Instructions for the task
Nothing outside the range is to be copied. From the entries below, reproduce exactly the lines starting at the one with "Select the cube preview icon" and ending at the one with "You are a computer-use", without pictures.

Stored data entries
****************
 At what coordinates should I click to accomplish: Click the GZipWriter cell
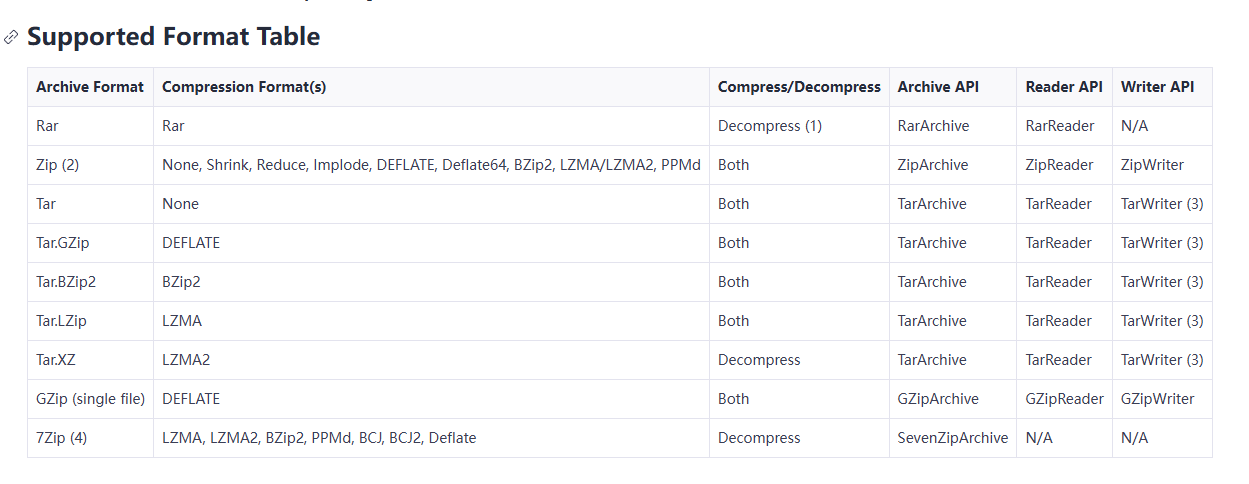click(1157, 399)
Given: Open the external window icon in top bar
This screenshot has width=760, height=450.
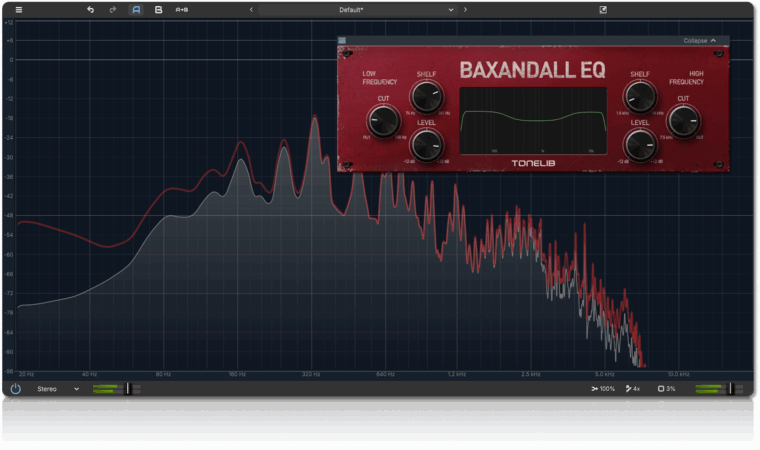Looking at the screenshot, I should [603, 9].
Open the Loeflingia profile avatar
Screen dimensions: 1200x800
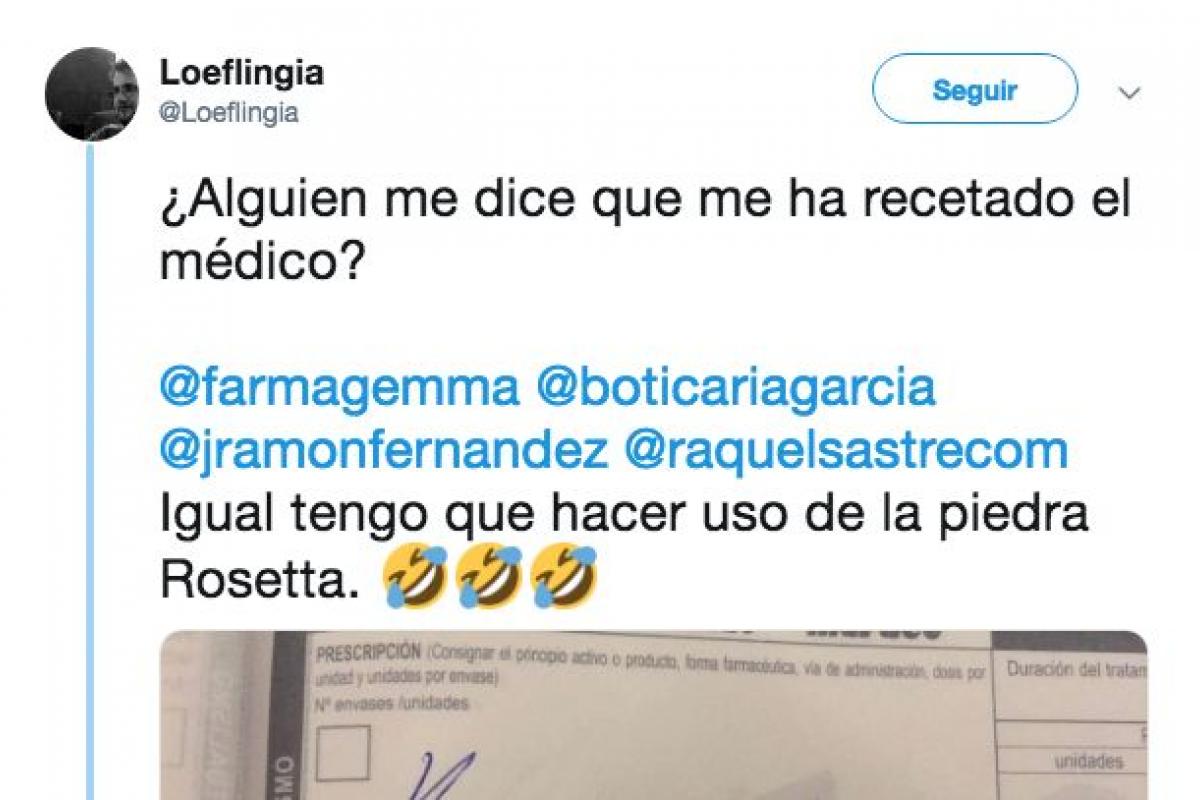92,93
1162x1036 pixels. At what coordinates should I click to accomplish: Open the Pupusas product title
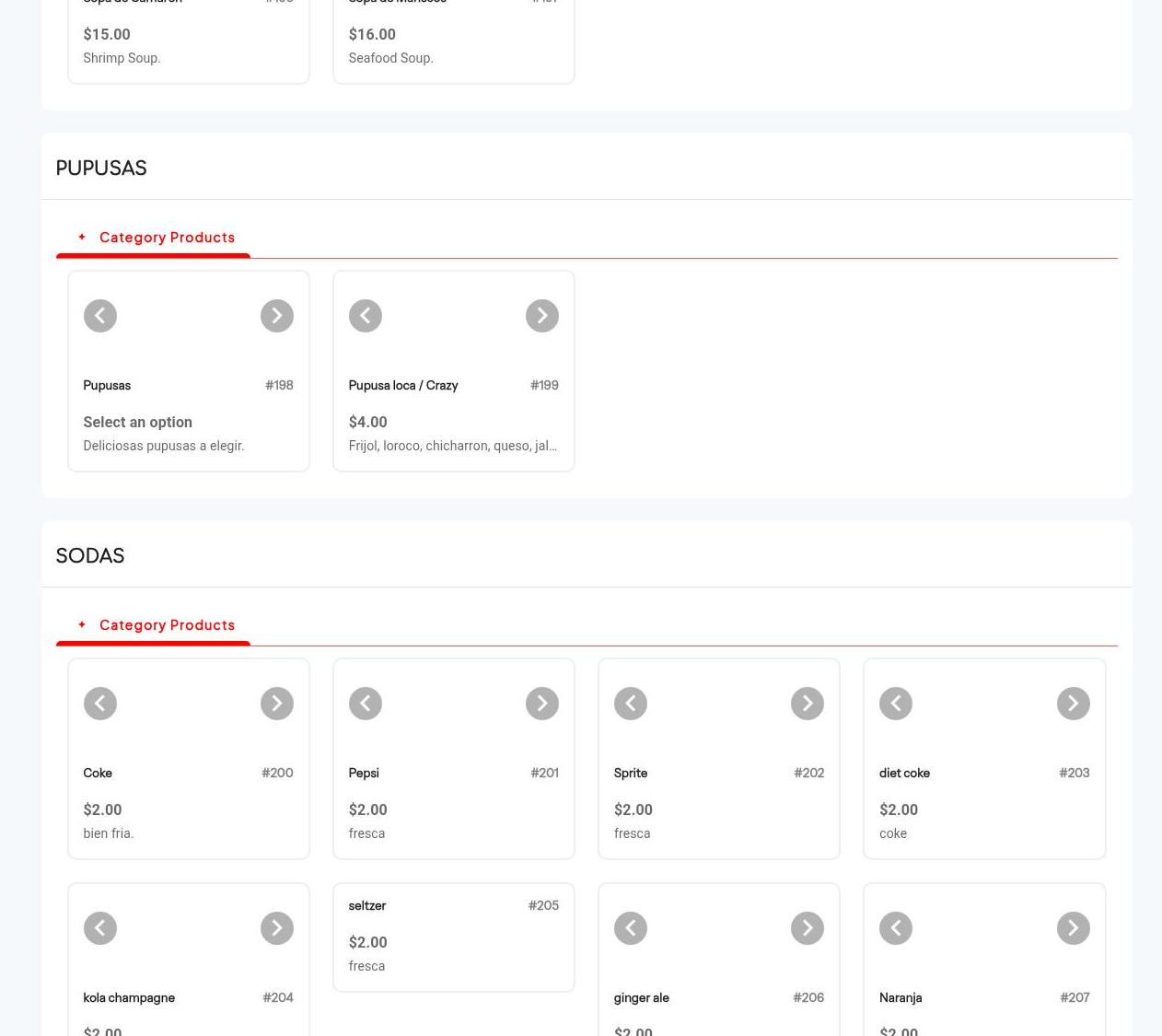107,385
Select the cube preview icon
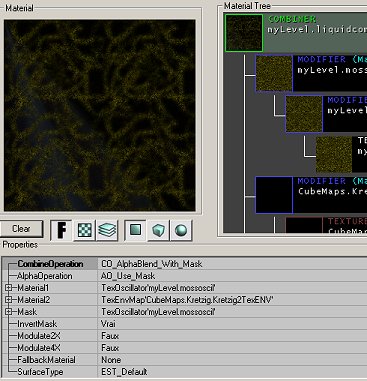The image size is (367, 381). [x=158, y=230]
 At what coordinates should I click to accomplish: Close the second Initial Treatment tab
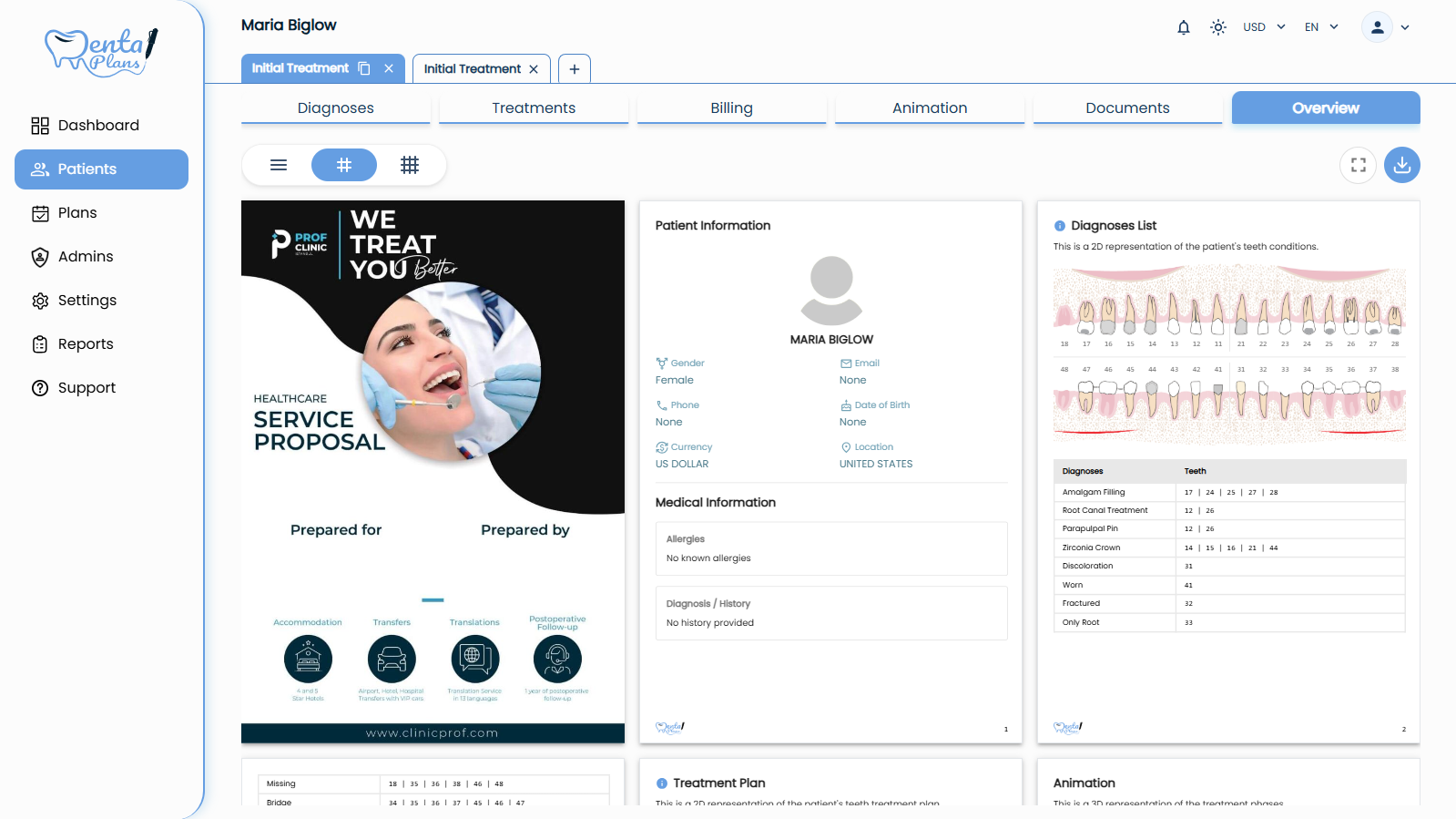tap(534, 69)
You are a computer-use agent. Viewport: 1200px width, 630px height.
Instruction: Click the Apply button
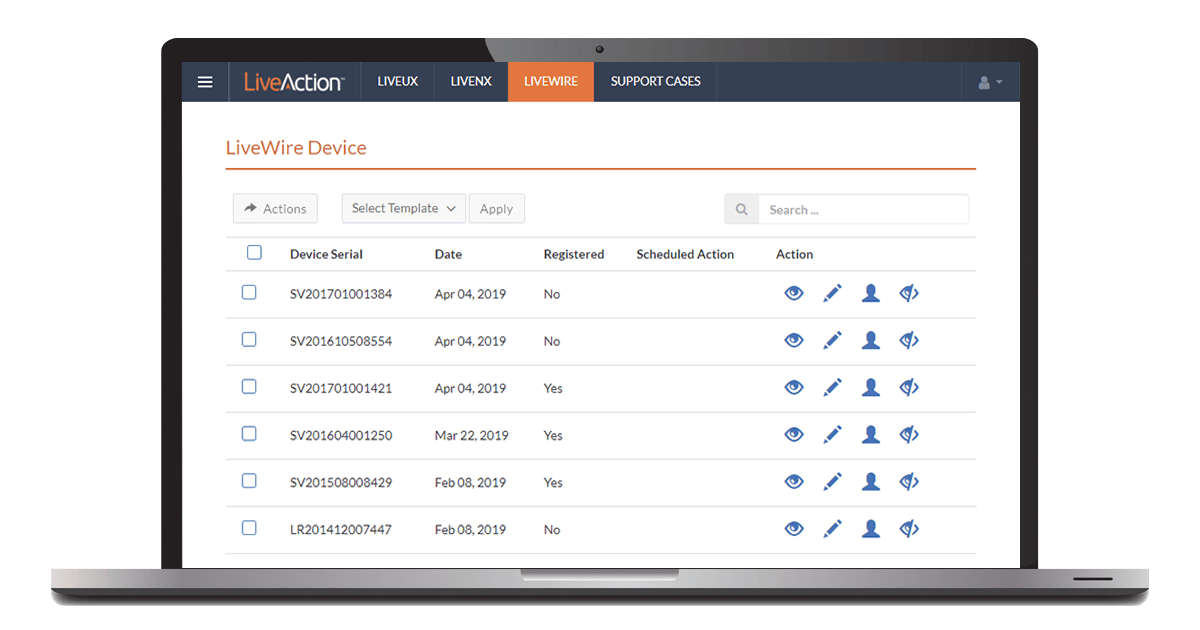tap(497, 208)
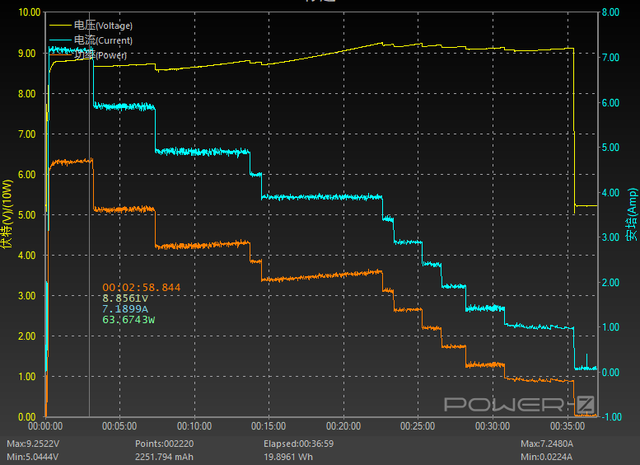The height and width of the screenshot is (465, 640).
Task: Click the POWER-Z logo watermark
Action: tap(518, 403)
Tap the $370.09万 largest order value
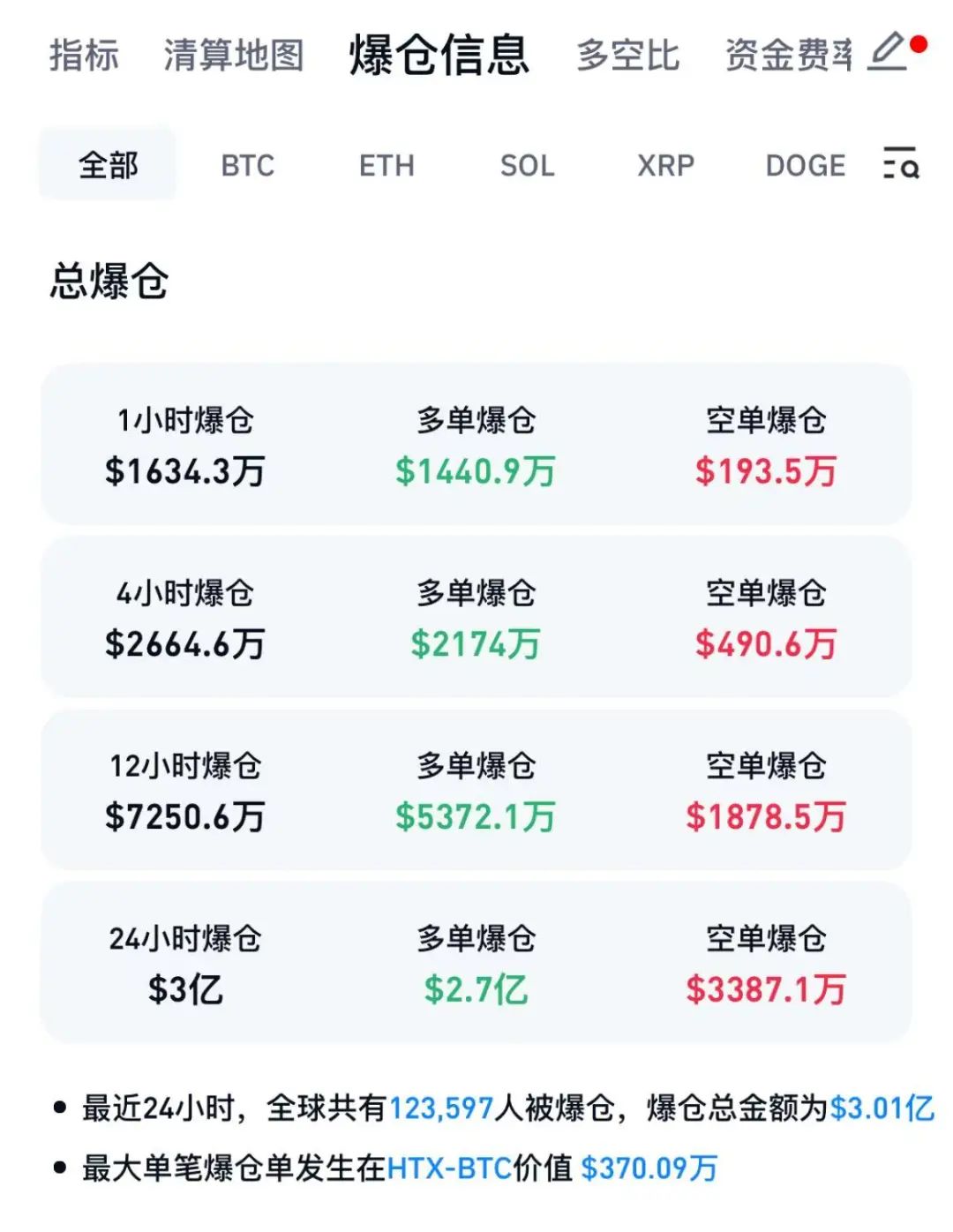 click(649, 1168)
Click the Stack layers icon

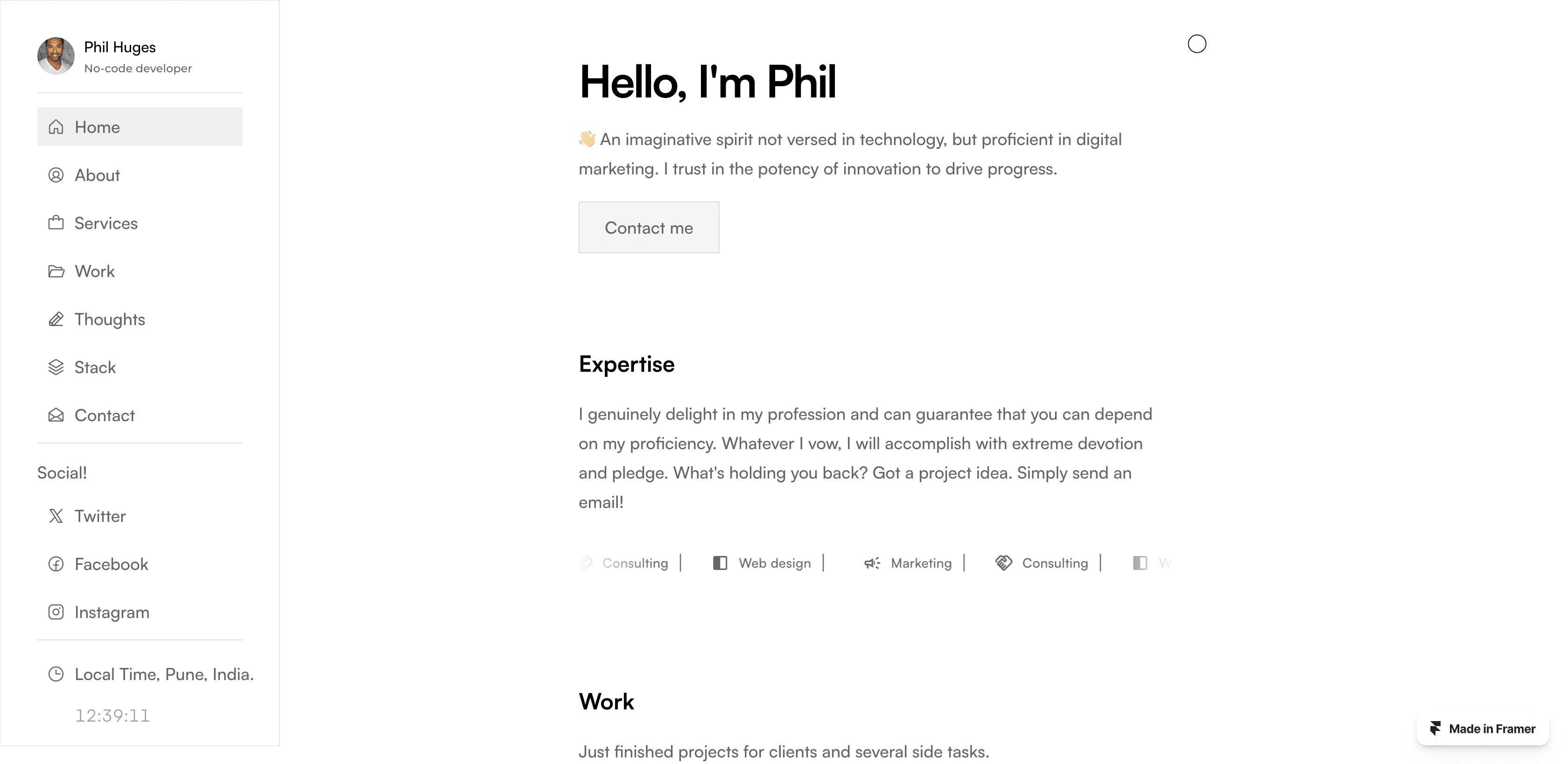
****************
Task solution
Select the cube preview icon
The image size is (367, 381). [x=158, y=230]
 At what coordinates should I click to accomplish: Close the second Initial Treatment tab
tap(534, 69)
You are a computer-use agent. Viewport: 1200px width, 630px height.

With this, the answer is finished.